Yes, I do remember what I was doing when man first walked on the moon.
As a young radio reporter I had paid my own way, and taken vacation time to cover some of the Mercury launches at Cape Canaveral, because my South Carolina station wouldn't pay for the trip. I felt I was just too close to one of the most important news stories of all time to miss them. But I sent back phone reports which were featured on our newscasts. They must have caused a good reaction, because the station did pay my way back thereafter...and I was a confirmed space fan..as America, too, was becoming.
I covered some of the first batch of astronauts, those who definitely had "The Right Stuff". But as I moved back North, and married, it became difficult to get back to the Cape. So, as millions did, I was looking at my old black and white TV the night Neil Armstrong first, and later Buzz Aldrin, stepped onto the lunar surface.
By then I was a TV station news director in Fort Wayne, Indiana, not that many miles from the small Ohio town where Armstrong was born. Our station had done some home town reports on him before his epochal flight, and we planned extensive coverage of his triumphant return to Wapakoneta. We even did a piece on the "Moon Sauce" the local bottler came up with to mark his return--green, naturally.
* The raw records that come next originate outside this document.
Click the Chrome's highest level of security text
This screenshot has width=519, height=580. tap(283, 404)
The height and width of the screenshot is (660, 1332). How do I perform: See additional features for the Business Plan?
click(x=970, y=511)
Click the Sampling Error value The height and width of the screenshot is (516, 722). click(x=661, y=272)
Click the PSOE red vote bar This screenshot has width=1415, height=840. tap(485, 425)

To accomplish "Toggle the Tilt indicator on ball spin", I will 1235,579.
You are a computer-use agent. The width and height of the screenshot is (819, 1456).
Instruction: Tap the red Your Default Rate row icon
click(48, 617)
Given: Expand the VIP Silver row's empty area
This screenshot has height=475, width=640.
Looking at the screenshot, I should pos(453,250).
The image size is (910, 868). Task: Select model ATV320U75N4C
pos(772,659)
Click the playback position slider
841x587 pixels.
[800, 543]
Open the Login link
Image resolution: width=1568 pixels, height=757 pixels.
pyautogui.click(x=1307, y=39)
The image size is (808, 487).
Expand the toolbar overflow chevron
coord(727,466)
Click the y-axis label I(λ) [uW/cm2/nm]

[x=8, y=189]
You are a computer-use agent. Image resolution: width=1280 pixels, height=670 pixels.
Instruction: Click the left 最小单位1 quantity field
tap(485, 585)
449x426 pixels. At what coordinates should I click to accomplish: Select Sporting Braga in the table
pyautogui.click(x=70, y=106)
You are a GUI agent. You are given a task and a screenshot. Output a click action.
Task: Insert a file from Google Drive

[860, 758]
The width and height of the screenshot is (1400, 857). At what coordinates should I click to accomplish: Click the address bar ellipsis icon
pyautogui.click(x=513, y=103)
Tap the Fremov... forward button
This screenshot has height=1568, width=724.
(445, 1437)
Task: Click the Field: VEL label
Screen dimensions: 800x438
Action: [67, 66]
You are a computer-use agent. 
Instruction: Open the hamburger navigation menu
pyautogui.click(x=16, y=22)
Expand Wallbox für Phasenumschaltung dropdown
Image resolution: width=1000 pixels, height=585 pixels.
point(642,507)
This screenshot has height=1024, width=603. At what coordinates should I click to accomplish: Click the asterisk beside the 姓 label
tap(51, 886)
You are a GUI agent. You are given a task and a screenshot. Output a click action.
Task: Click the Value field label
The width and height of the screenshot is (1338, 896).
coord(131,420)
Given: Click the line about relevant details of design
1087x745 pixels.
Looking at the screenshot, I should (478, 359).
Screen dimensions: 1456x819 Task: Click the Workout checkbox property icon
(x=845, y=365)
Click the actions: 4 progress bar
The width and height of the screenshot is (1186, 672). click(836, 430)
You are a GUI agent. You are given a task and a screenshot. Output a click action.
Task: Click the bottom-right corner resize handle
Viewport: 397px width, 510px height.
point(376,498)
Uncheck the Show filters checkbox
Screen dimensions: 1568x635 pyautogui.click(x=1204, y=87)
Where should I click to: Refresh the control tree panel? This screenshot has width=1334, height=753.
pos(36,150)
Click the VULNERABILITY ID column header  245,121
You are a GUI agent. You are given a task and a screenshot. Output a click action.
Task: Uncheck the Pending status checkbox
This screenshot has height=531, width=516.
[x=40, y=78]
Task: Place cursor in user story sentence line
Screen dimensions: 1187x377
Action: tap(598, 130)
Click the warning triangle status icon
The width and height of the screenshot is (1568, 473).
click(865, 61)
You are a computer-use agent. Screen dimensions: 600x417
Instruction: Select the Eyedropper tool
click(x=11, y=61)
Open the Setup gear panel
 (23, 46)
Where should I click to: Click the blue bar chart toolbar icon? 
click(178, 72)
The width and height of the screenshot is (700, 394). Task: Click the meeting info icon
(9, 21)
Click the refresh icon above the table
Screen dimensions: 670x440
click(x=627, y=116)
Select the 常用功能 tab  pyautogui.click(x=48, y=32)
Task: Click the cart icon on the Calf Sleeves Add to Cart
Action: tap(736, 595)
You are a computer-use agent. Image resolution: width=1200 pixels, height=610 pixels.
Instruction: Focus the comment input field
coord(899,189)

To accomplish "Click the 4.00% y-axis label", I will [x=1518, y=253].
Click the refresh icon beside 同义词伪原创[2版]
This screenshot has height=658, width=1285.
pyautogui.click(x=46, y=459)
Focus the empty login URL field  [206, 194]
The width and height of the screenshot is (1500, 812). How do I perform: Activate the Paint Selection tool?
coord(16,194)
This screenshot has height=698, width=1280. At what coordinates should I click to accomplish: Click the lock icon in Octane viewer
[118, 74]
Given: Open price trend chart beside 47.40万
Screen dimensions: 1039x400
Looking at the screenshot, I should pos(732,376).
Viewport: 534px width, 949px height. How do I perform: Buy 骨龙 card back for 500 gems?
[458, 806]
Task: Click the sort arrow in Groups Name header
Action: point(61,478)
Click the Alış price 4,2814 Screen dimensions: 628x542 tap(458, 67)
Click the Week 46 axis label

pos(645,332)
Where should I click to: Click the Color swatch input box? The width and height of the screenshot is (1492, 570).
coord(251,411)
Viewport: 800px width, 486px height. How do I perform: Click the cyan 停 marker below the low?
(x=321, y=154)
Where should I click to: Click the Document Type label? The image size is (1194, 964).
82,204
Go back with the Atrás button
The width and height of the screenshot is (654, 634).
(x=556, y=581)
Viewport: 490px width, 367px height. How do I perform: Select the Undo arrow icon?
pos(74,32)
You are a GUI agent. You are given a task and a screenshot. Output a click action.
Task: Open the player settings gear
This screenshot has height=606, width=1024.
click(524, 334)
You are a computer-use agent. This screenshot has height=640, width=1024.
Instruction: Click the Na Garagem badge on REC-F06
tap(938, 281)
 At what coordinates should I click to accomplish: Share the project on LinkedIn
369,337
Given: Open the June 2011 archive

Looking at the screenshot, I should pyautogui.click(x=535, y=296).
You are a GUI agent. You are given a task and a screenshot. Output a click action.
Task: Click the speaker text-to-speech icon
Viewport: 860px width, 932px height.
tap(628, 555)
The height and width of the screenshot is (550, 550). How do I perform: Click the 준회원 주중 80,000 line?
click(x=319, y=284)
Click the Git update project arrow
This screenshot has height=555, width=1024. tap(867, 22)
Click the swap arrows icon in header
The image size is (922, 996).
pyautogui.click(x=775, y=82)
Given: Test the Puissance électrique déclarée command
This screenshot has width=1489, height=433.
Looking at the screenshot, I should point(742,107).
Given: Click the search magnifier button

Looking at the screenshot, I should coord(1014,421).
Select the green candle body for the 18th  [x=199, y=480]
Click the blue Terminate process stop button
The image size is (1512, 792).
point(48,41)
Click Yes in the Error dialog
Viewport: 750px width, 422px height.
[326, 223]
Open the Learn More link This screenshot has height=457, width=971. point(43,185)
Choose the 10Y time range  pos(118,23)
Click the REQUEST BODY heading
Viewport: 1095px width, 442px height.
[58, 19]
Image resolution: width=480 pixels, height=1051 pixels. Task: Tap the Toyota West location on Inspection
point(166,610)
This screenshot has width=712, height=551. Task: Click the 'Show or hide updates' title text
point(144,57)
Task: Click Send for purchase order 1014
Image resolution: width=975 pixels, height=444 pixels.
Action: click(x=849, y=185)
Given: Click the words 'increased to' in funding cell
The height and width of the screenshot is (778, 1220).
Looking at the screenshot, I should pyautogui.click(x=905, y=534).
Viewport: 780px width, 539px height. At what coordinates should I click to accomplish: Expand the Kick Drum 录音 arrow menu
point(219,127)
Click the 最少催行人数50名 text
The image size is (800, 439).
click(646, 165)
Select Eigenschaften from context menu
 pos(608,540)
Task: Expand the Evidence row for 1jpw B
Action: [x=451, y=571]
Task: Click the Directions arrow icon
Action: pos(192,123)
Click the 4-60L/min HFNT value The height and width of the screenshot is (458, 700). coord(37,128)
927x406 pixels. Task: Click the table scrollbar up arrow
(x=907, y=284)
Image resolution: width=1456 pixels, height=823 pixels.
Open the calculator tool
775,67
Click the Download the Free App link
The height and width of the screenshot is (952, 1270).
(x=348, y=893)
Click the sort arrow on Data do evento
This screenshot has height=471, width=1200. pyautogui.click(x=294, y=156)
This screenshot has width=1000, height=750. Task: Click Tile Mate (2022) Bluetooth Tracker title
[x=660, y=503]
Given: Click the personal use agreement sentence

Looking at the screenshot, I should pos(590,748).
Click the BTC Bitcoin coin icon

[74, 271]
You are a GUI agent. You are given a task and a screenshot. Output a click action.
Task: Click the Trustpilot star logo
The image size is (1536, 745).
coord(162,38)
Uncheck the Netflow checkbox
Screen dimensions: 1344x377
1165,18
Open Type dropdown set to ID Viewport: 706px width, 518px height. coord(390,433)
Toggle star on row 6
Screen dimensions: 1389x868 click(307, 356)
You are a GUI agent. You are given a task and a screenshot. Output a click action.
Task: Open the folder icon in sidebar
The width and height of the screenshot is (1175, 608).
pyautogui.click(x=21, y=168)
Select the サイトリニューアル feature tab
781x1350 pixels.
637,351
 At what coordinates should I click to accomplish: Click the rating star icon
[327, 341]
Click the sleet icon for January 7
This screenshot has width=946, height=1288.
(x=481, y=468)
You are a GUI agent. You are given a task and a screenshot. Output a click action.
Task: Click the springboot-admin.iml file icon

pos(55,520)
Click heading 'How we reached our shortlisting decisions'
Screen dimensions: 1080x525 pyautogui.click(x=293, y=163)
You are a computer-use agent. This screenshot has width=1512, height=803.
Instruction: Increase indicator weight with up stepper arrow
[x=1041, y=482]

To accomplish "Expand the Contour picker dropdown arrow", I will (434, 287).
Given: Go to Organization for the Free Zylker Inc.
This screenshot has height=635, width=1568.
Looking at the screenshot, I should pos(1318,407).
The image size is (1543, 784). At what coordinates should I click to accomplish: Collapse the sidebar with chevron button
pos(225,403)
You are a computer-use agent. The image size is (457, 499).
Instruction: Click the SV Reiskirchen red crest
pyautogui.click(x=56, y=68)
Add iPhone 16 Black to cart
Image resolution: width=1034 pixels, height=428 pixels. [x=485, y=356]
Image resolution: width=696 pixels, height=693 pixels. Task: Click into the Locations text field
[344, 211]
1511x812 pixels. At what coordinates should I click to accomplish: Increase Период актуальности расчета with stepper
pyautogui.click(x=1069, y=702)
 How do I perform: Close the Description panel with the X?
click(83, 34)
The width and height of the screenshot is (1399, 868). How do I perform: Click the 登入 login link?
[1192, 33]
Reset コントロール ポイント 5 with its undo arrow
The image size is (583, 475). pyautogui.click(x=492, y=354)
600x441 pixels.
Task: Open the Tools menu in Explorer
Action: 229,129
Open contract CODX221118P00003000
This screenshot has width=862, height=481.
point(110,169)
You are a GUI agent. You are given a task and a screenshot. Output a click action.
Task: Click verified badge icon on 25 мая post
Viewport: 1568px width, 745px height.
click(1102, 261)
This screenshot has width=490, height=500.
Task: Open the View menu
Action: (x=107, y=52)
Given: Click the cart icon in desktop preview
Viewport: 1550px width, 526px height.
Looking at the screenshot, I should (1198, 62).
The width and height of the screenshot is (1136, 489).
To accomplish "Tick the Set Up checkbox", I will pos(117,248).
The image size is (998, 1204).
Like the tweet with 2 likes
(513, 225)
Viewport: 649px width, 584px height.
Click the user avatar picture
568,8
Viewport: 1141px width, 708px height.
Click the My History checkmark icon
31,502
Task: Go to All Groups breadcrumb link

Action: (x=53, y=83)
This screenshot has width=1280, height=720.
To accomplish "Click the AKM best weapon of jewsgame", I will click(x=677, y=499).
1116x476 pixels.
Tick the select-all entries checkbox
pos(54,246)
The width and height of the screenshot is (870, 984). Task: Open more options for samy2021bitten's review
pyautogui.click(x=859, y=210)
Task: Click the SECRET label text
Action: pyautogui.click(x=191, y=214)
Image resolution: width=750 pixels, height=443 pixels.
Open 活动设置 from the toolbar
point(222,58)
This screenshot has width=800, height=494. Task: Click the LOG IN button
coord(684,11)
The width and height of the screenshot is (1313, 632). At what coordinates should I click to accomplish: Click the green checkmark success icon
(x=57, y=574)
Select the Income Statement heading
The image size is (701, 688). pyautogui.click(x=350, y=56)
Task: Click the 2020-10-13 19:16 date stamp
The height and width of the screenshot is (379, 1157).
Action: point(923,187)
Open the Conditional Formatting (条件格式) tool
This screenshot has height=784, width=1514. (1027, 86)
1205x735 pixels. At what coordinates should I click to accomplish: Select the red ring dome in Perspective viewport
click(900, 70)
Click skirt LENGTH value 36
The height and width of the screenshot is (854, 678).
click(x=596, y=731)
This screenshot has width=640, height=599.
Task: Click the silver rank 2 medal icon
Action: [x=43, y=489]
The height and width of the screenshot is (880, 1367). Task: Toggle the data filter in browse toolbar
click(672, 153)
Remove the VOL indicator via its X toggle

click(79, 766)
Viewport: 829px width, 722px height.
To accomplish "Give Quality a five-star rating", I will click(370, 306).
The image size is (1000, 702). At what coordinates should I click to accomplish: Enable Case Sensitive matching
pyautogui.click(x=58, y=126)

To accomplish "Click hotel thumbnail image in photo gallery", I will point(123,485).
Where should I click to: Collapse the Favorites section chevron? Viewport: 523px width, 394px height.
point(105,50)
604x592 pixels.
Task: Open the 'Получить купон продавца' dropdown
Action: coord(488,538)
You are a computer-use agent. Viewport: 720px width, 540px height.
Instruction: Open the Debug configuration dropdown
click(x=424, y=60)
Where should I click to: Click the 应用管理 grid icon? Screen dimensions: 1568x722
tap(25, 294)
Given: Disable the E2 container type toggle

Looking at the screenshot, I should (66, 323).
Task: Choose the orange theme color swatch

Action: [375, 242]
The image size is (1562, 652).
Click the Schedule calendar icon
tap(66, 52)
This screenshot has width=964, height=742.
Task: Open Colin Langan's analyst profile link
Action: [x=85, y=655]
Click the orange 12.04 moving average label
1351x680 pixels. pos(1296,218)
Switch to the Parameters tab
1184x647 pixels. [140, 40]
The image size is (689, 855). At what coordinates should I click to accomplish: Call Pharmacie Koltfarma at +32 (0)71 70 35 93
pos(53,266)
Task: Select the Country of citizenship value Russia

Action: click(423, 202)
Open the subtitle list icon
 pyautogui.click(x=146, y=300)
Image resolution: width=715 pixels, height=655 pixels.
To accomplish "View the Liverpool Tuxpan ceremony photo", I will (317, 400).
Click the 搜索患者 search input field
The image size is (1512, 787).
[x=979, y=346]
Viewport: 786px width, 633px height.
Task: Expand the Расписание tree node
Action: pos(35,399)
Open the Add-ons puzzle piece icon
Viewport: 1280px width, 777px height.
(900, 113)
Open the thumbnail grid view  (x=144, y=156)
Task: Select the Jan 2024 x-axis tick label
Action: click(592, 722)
He looked uncomfortable to me in his open top parade convertible, even among his home town friends. He almost always looked uncomfortable in network interviews, or being praised for doing what he thought was his job--a job he loved--and when NASA decided he was too valuable to go back into space, and risk losing him in some accident, he quit and quietly taught engineering for the rest of his life.
He avoided interviews, gave no endorsements, signed very few autographs (so they couldn't be put on sale at a later time) and stayed out of the limelight as best he could. What he did do, when he felt the space program was threatened--as it later was many times, was to use the bully pulpit of his fame to talk about mankind's "unquenchable thirst" for adventure and knowledge. He wanted a man on Mars, not a Rover. and so do I. We need a national project such as putting a man on the Moon to rekindle this nation's historic spirit of adventure.
If you go up I-75, you'll find "Wapak" not too far south of Toledo, and visible from the interstate exit is a geodesic dome type building which houses the Neil Armstrong Space Museum. The Kurtz family often visited it, as we tried to convince our daughters they, too, could have a future in space.
Mankind has such a future. When we get there, however long it takes, it will be, in large part, because of a retiring, self-proclaimed "nerd" and one of the greatest Americans I ever met.
Thanks, Neil Armstrong, for making us so proud of you and your achievements---and proud to be Americans.